◆ AVAILABLE DATA ◆

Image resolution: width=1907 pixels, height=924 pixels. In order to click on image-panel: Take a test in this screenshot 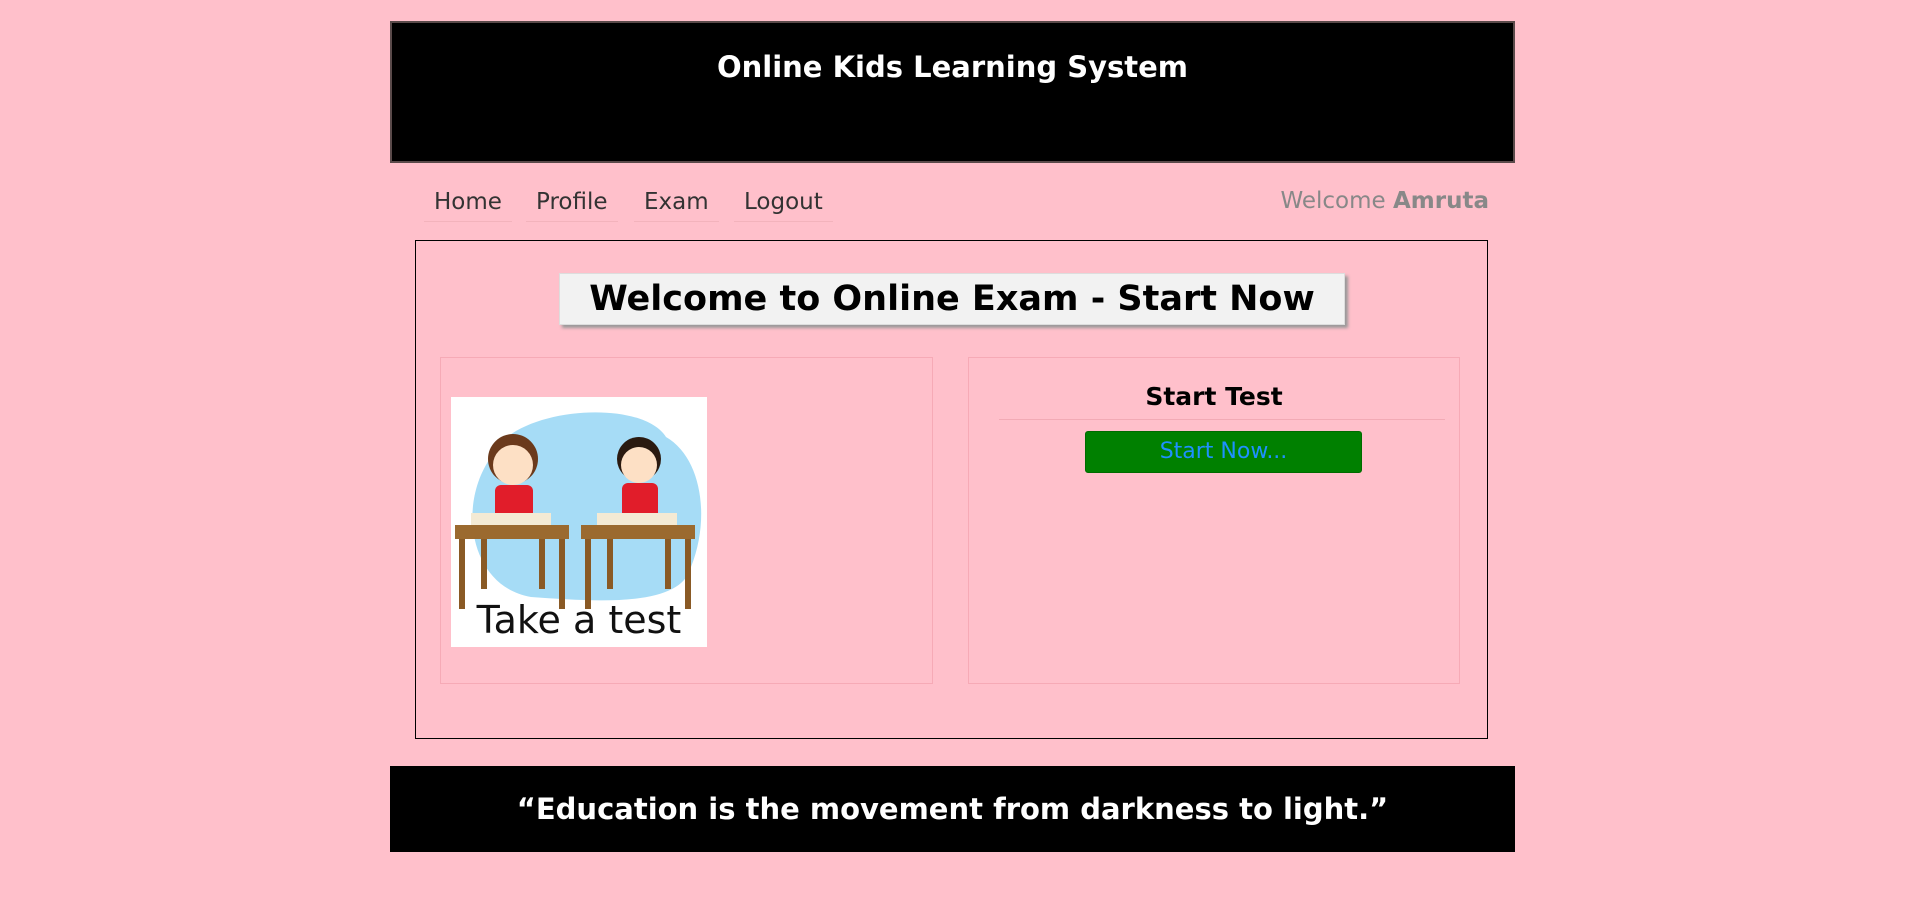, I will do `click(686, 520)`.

==

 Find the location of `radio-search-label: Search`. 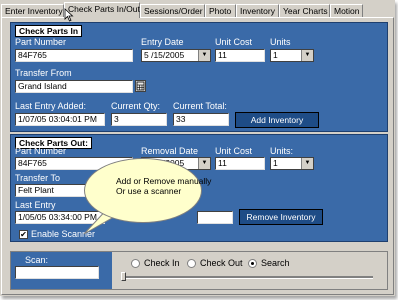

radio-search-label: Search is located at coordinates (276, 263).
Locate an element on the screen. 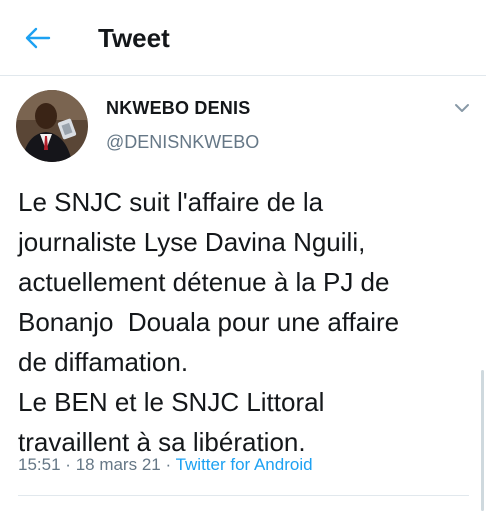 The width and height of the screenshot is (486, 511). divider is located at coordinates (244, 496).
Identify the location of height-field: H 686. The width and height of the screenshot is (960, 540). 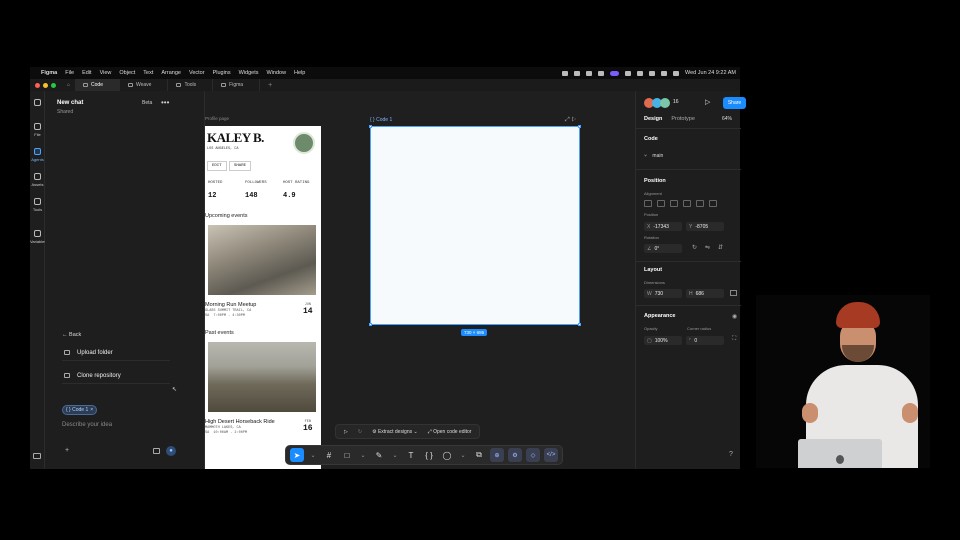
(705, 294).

◆ TASK DESCRIPTION ◆
Copy the records from the line with "Identify the location" up to and including the line with "(705, 294).", substituting "position" for "location" and changing nothing else. Leave out the pictures.

◆ EXPECTED ANSWER ◆
Identify the position of height-field: H 686. The width and height of the screenshot is (960, 540). 
(705, 294).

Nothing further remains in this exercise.